• Short problem:
Locate each line in the rows below that contains the word "width" and copy every such line in full.

Start of Dataset entries

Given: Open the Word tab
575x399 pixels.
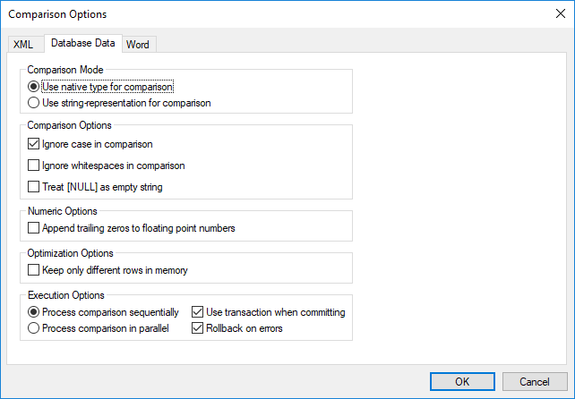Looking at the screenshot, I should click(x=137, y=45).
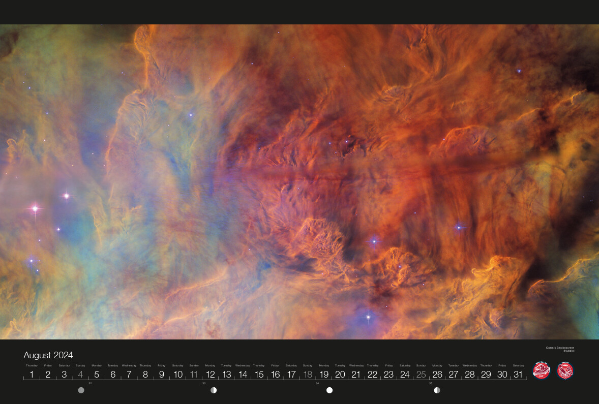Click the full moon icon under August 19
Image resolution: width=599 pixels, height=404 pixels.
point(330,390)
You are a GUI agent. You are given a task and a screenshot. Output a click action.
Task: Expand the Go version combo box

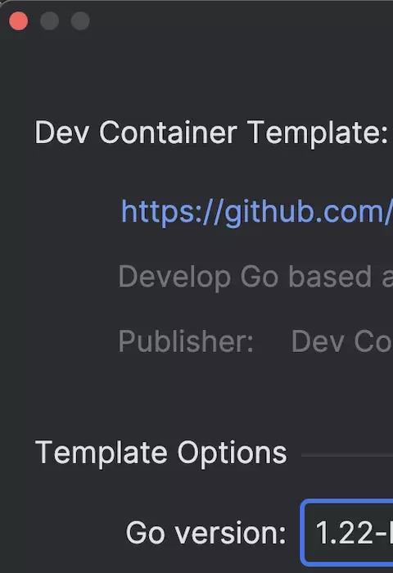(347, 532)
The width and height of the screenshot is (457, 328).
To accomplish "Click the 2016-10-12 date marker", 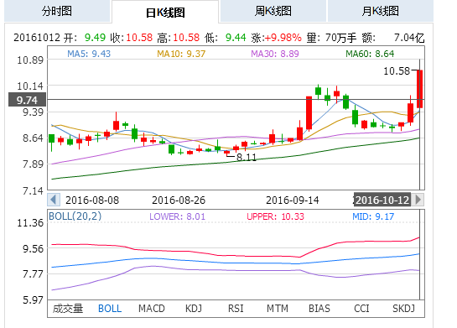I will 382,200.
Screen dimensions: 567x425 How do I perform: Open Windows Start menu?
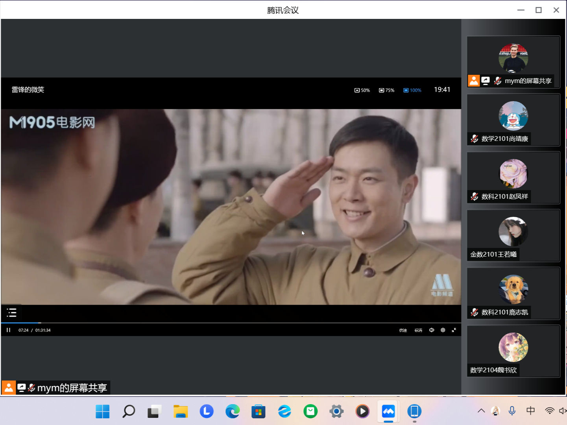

End of Dataset entries

• Problem solution:
Image resolution: width=599 pixels, height=404 pixels.
The width and height of the screenshot is (457, 328).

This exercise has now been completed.